Indésirables, en France comme ailleurs en Europe, les Roms, ballottés d’un bidonville à l’autre, font l’objet d’évacuations régulières. Ce qui permet de ficher progressivement l’ensemble de la communauté. A Lille, 70 personnes ont été expulsées de leur terrain mardi 29 juillet ; 55 autres ont été renvoyées de Saint-Etienne pour la Roumanie le 17 juillet. Et d’ici à la fin août, quelque 633 Roms seront évacués du plus grand camp de France situé à Saint-Ouen (Seine-Saint-Denis) sur un terrain où doivent être construits des logements sociaux.

Au Portugal, une juge qualifie les Tziganes de « perfides »

Le jugement a provoqué un tollé au Portugal. Dans une décision rendue par le tribunal de Felgueiras, révélée par l’agence Lusa mercredi 30 juillet, cinq Tziganes condamnés à des peines de prison ferme pour avoir agressé des gendarmes ont été qualifiés par le juge de « personnes mal vues socialement, marginales, perfides, totalement dépendantes de l’Etat qu’elles paient en désobéissant et en attentant à l’intégrité physique et morale de ses agents ». La juge a précisé que les conditions de logement des cinq hommes étaient « mauvaises, non en raison de l’espace physique en soi, mais en raison du style de vie et de leur ethnie (peu d’hygiène) ». Les Tziganes sont 50 000 au Portugal. « Nous en avons marre des discriminations », a réagi la Fédération des associations tziganes du pays.

Les Roms en Europe

La plus grande minorité d’Europe. Les Roms seraient 7 millions en Europe, originaires principalement de Roumanie et des Balkans. Leur nombre est difficile à établir du fait qu’il n’existe que très peu de statistiques ethniques. Le Conseil de l’Europe établit des données qui regroupent Roms et gens du voyage. La Roumanie compterait 1,8 million de Roms et la Bulgarie 650 000. En France, 400 000 personnes sont recensées comme « gens du voyage et roms ». Parmi elles les Roms sont très minoritaires.

Les destinations privilégiées des Roms hors de leur pays d’origine sont l’Italie, avec 200 000 Roms, et l’Espagne, avec 700 000 personnes.
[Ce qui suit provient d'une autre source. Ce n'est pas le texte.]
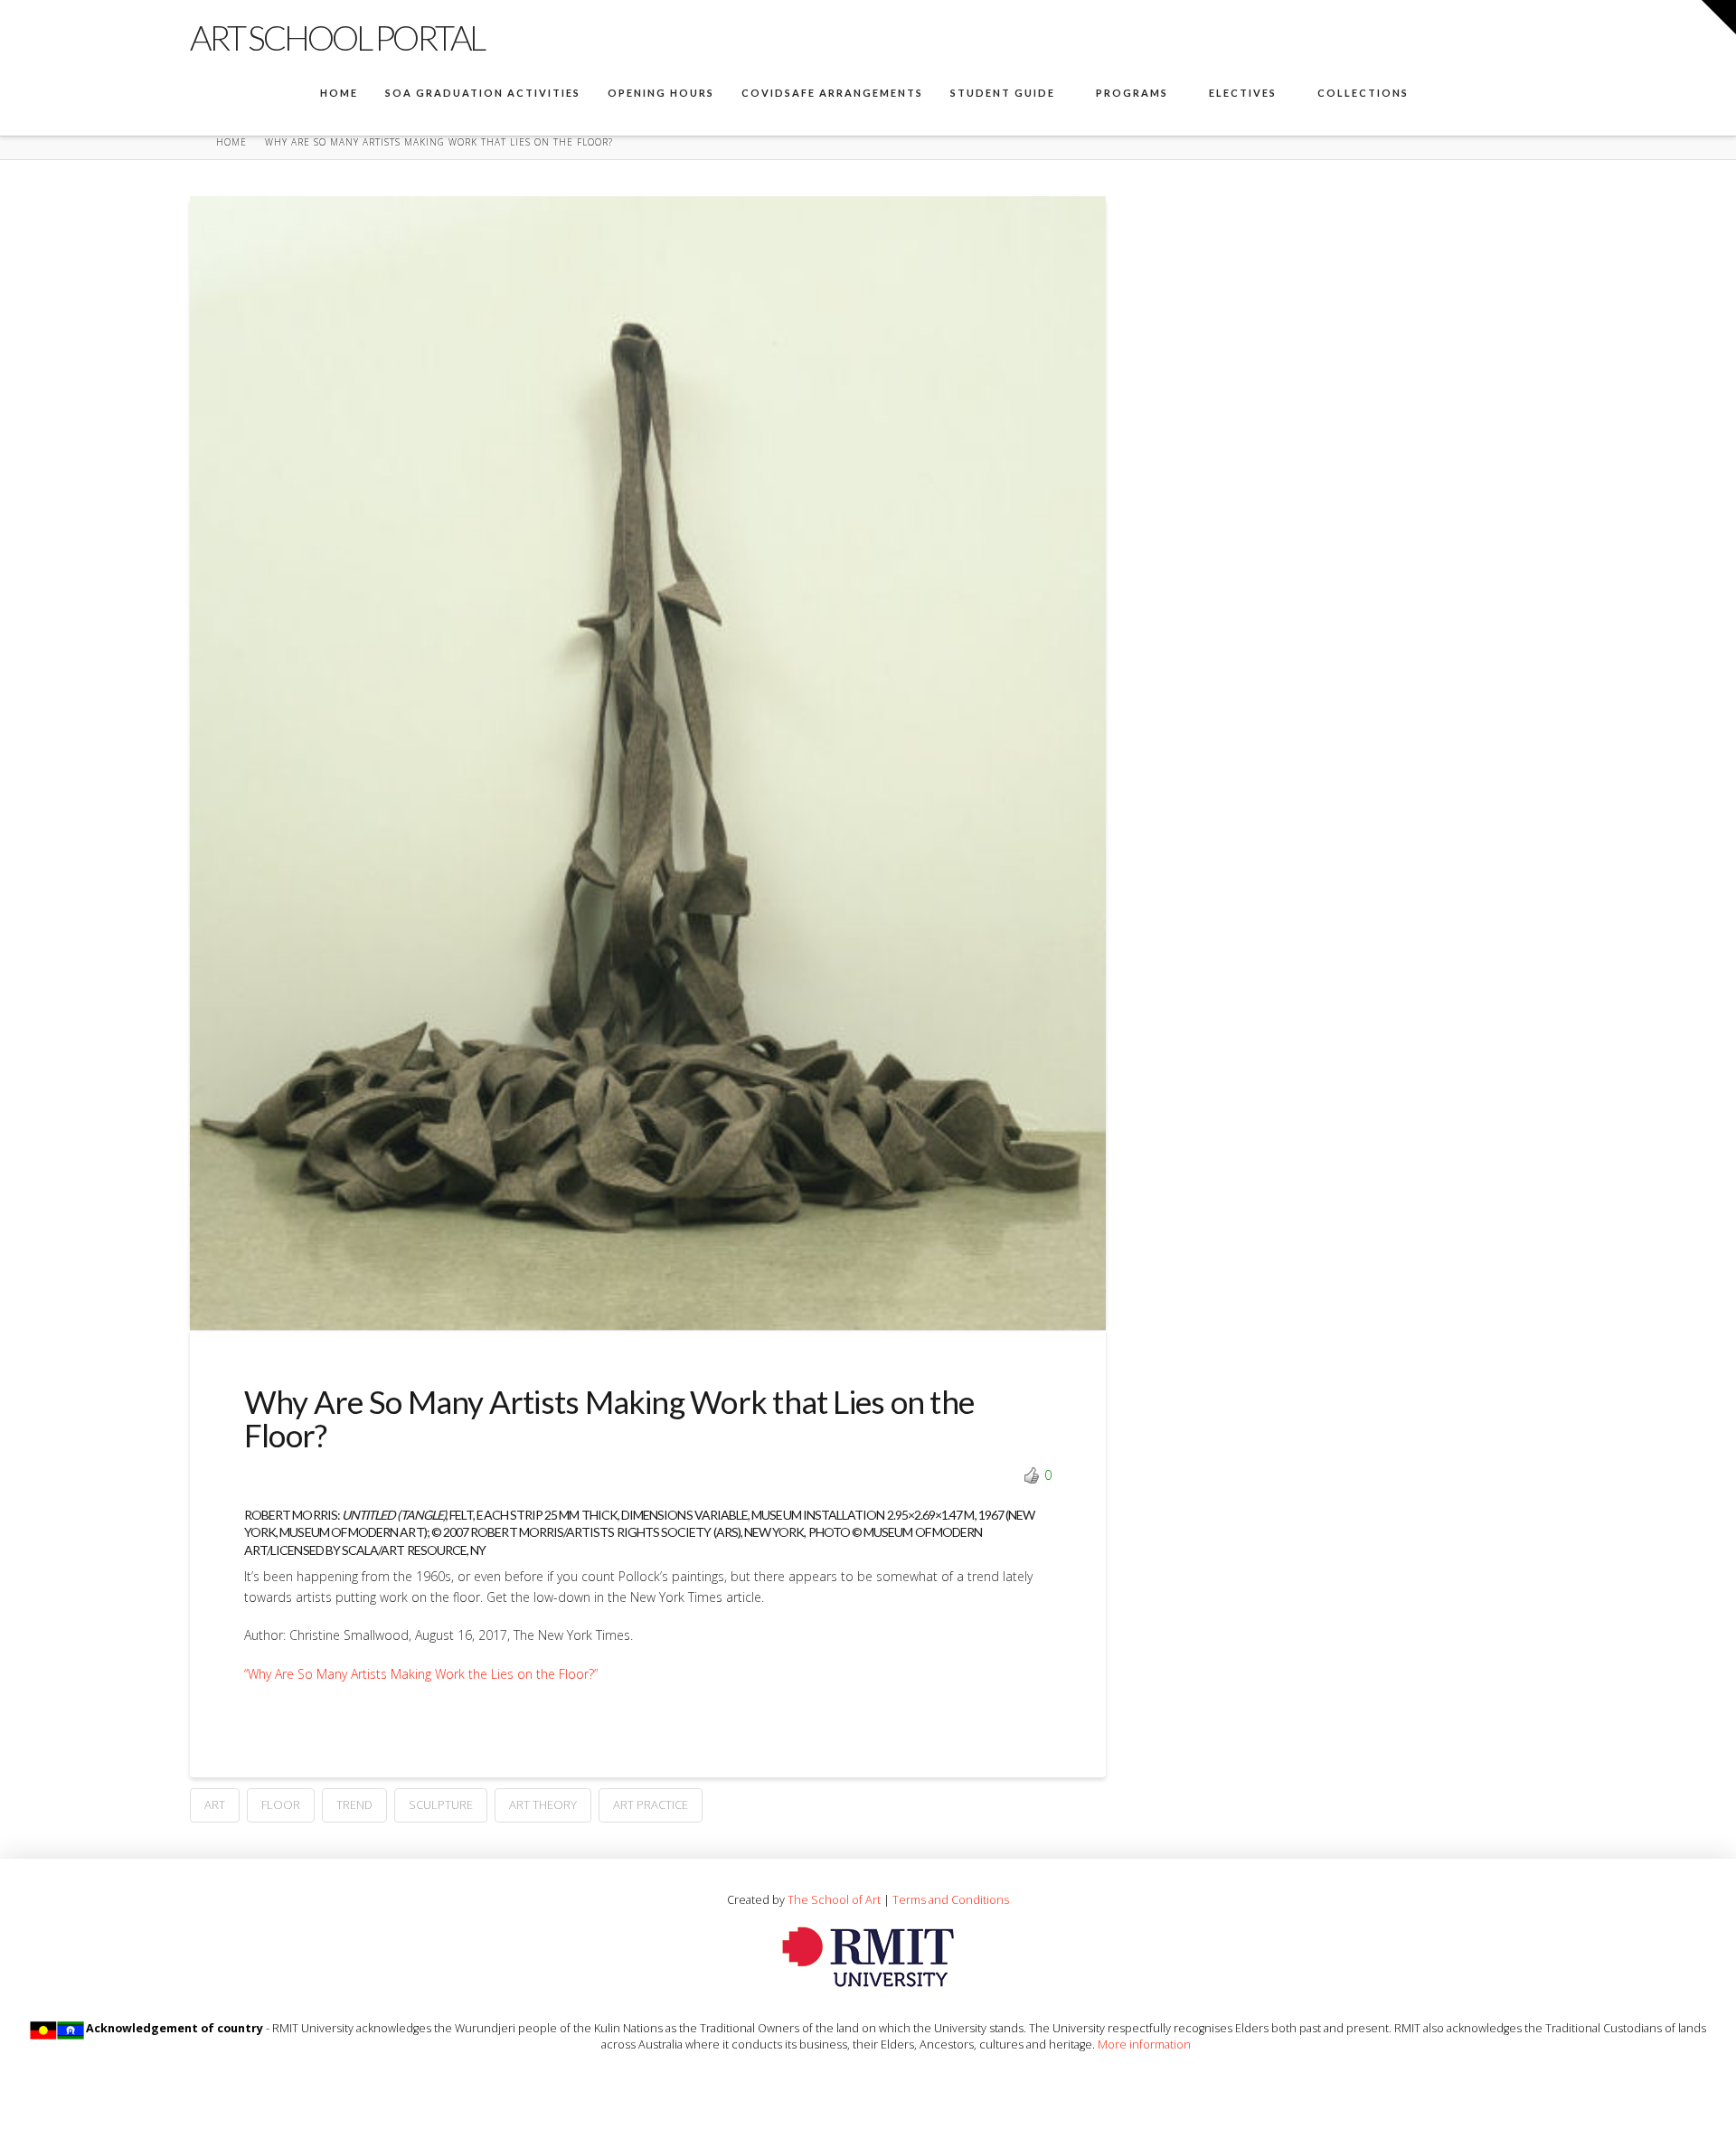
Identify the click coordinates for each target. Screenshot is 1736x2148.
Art (214, 1804)
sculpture (441, 1804)
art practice (650, 1804)
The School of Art (834, 1899)
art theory (543, 1804)
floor (280, 1804)
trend (354, 1804)
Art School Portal (337, 37)
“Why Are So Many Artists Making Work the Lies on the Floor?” (421, 1673)
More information (1144, 2044)
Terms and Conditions (950, 1899)
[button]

L’Italie devrait fournir début août à la Commission européenne un rapport sur le recensement en cours dans les camps de Milan, Rome et Naples.

Mercredi 30 juillet était le dernier jour offert aux Roms de Saint-Ouen pour postuler à projet de réinsertion. L’Etat et les collectivités locales vont créer sur la commune un « village d’insertion ». Si plus de 300 se sont portés candidats, pas plus d’une centaine d’entre eux pourront s’y installer. Les services sociaux expliquent qu’un village d’insertion ne peut accueillir plus d’une vingtaine de familles. Les autres devront partir. Le sous-préfet de l’arrondissement de Saint-Denis, Olivier Dubaut, prévient : « Nous ne tolérerons pas de camps sauvages. »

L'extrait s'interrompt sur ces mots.